By the end of 2014, Russia will have moved military units to Kotelny Island, located north of the Sakha Republic in eastern Siberia, and a motorised rifle brigade to Alakurtii, a village in Murmansk oblast, to coincide with deployments to the Franz Josef Archipelago and Novaya Zemlya.
By 2015, Russia hopes to restore the entirety of its former-Soviet defence infrastructure in the region.
Russian state companies Gazprom and Rosneft, which have a monopoly on Arctic oil and gas exploration, have worked since 2011 to begin production in the region.
Gazprom’s Prirazlomnaya offshore platform in the northern Pechora Sea shipped the first tanker with 70,000 tons of Arctic-grade oil in April.
But further exploration has come into question due to US and EU sanctions that have curbed sales of equipment for oil and gas exploration in the Arctic to Russia as part of penalties imposed over Moscow’s alleged meddling in war-torn Ukraine.
Gazprom and Rosneft lack the technologies for offshore drilling in freezing seas, which led the former to partner with Royal Dutch Shell and the latter with ExxonMobil and Statoil on their Arctic projects.
Arctic oil exploration is vehemently contested by environmentalists, who say it is unprofitable – with production costs estimated at from $115 up to $700 per barrel – and hazardous for the Arctic’s fragile ecosystem, given the absence of technologies to efficiently clean oil in freezing seas.
Meanwhile enterprises of the Russian defence-industrial complex can create an analogue of the Prompt Global Strike system being developed in the USA, Russian Deputy Defence Minister Yuriy Borisov told journalists on Wednesday 10 September.
‘We will have to do it, if it becomes a real threat.

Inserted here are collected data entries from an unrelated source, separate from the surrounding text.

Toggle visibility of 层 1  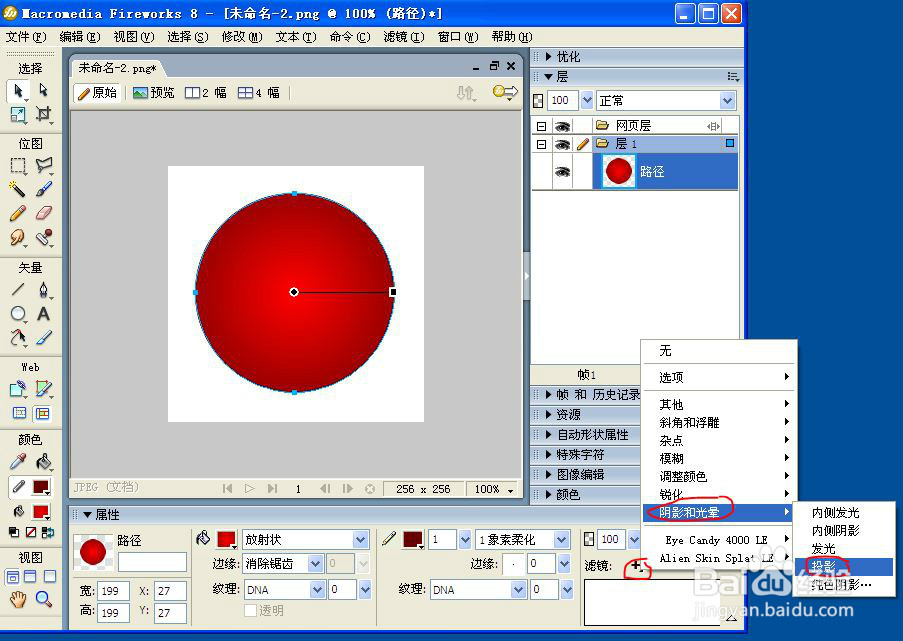point(562,144)
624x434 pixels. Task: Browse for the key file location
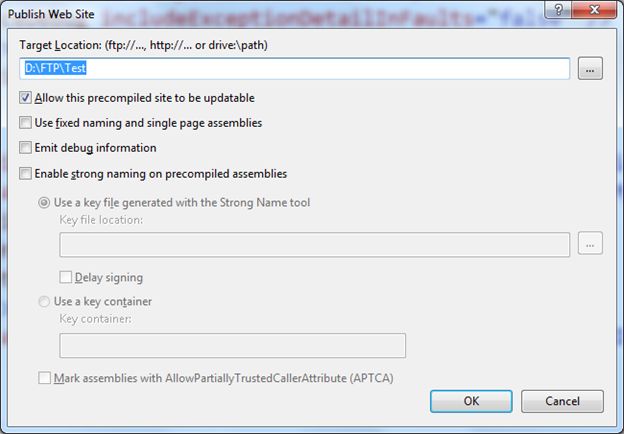[590, 244]
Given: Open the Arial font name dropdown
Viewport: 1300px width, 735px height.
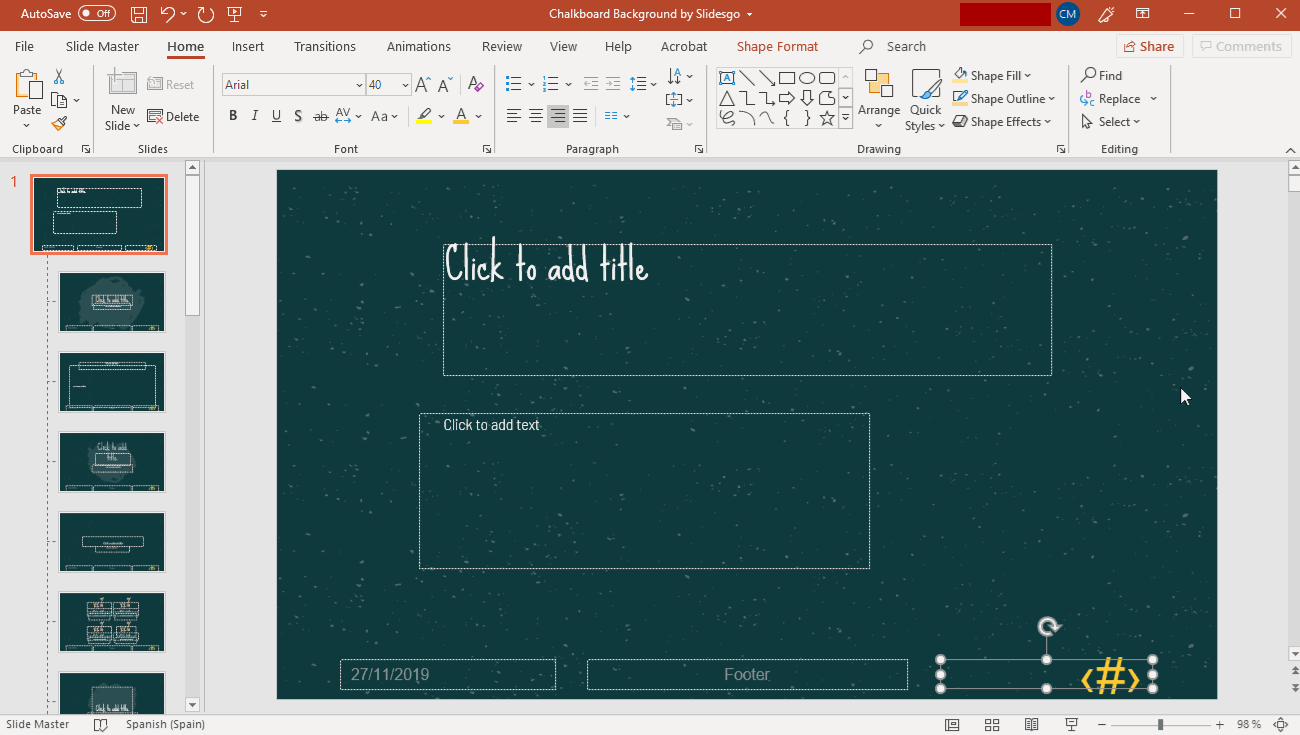Looking at the screenshot, I should (359, 85).
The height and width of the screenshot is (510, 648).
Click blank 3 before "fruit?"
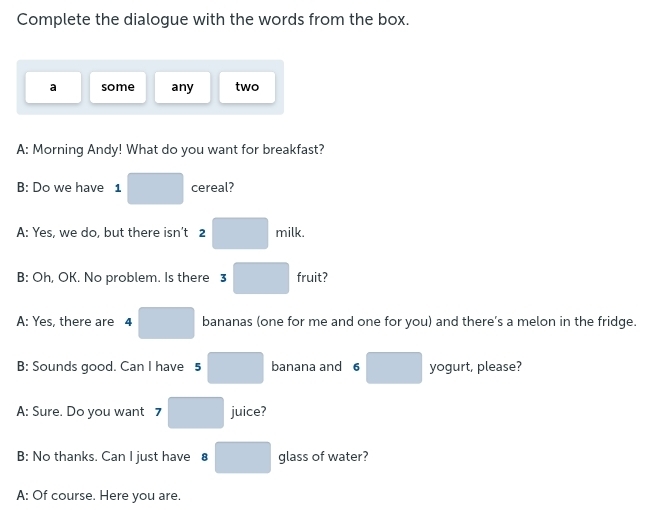tap(261, 278)
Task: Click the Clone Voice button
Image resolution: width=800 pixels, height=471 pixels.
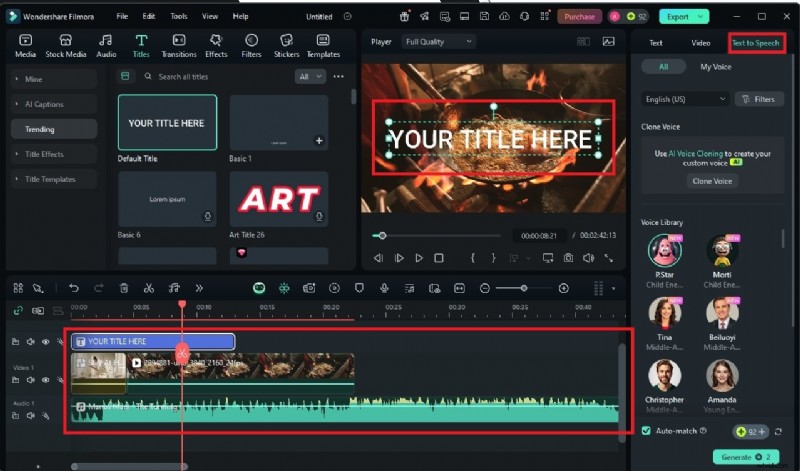Action: (x=712, y=181)
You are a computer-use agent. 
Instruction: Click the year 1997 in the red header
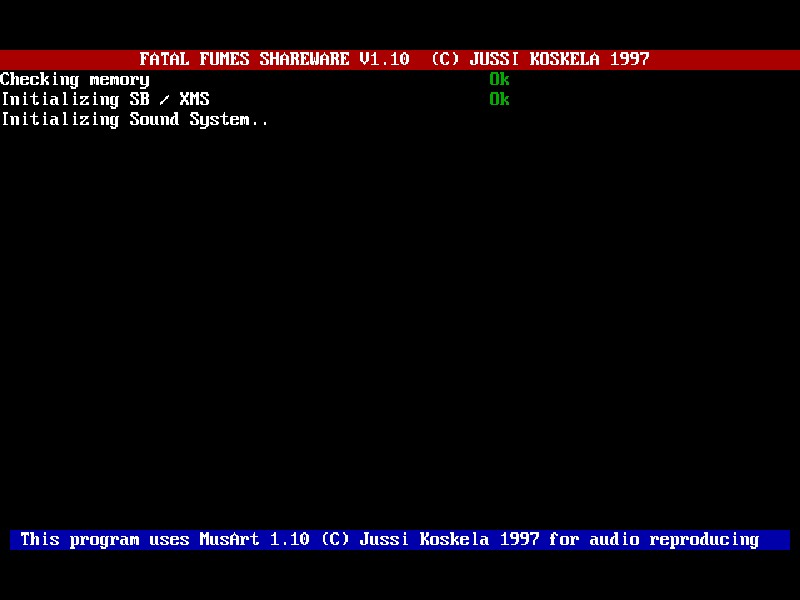(629, 59)
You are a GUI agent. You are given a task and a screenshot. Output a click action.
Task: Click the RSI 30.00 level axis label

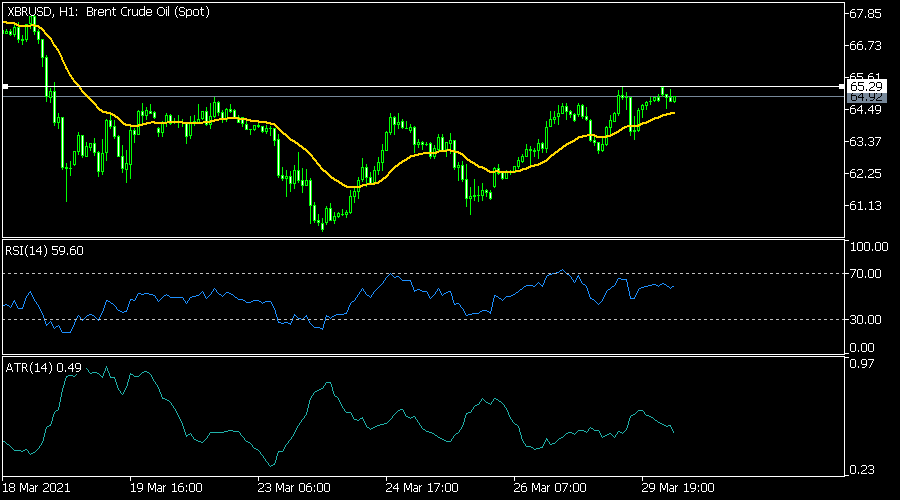864,320
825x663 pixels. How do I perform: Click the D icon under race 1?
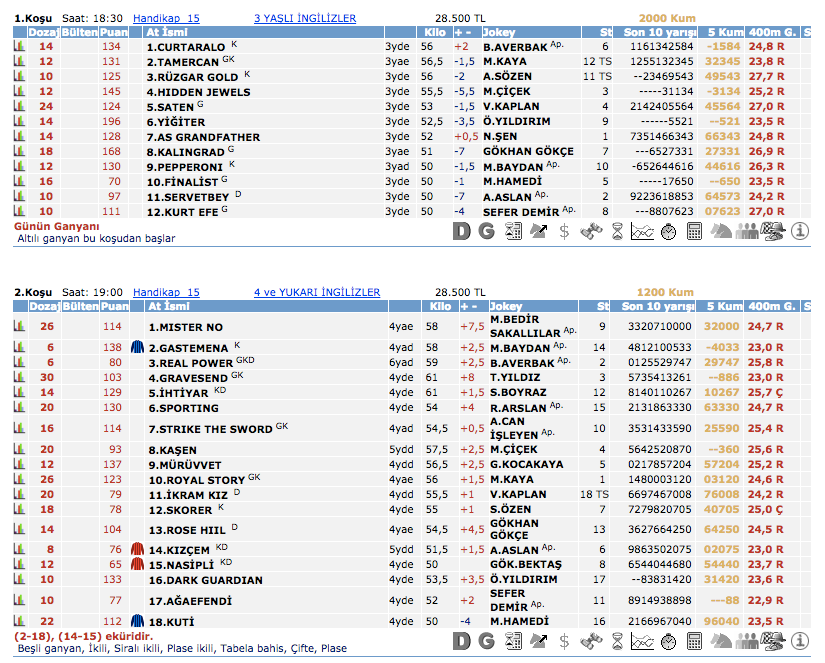(x=461, y=231)
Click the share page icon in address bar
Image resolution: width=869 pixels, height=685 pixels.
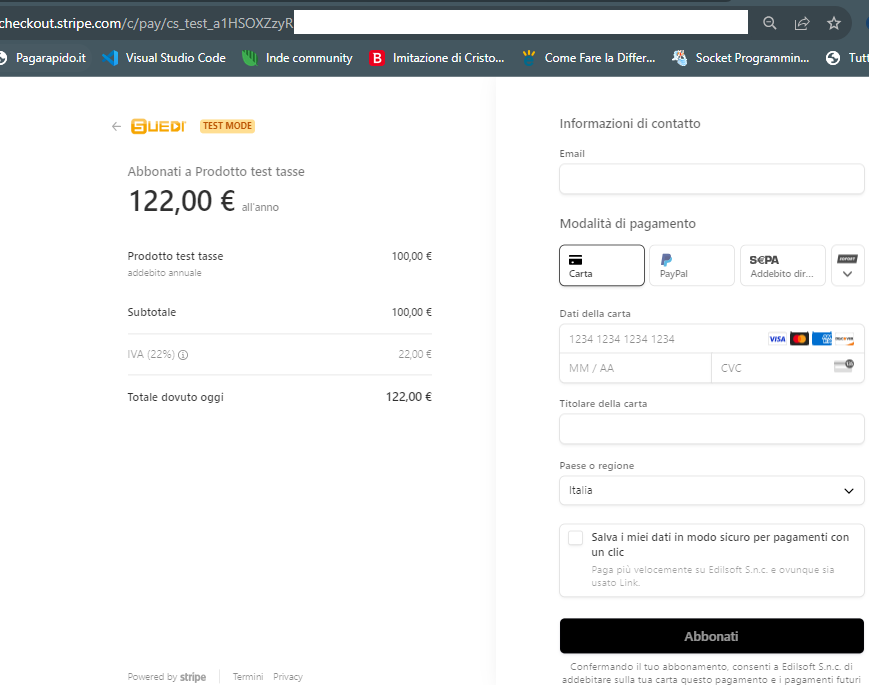(x=801, y=23)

But, in the first place, we will develop systems to counter these new types of weapons, because, after all, the main doctrine of our country is defence.
Moscow will analyse in detail the decision taken at the NATO summit to set up a high readiness special-purpose detachment and move infrastructure east and will take relevant measures for the purposes of its own security, the Russian Foreign Ministry has said.
‘Naturally, we cannot remain indifferent to the stepping up of military activity near our borders and will take all the necessary measures to reliably ensure our security,’ Deputy Foreign Minister of Russia Aleksey Meshkov said.
‘As regards decisions taken at the NATO summit, including the ones about the setting up of a high readiness special-purpose detachment and the advancement of the alliance’s infrastructure east, we shall analyse them in detail, including in the context of their compliance with the provisions of the Founding Russia-NATO Act of 1997 and of other fundamental treaties and agreements in the sphere of European security,’ the senior diplomat said.
‘We are aware of reports in the media citing statements by the Ukrainian leadership about agreements reached during the NATO summit in Wales on 4-5 September of this year on direct delivery by individual NATO member-states of modern arms to Ukrainian power-wielding bodies,’ said Meshkov.
‘We think that all the questions on this subject, including ones to do with the responsibility for the consequences of such a step for peace in Ukraine, should be put to the source of this information,’ he added.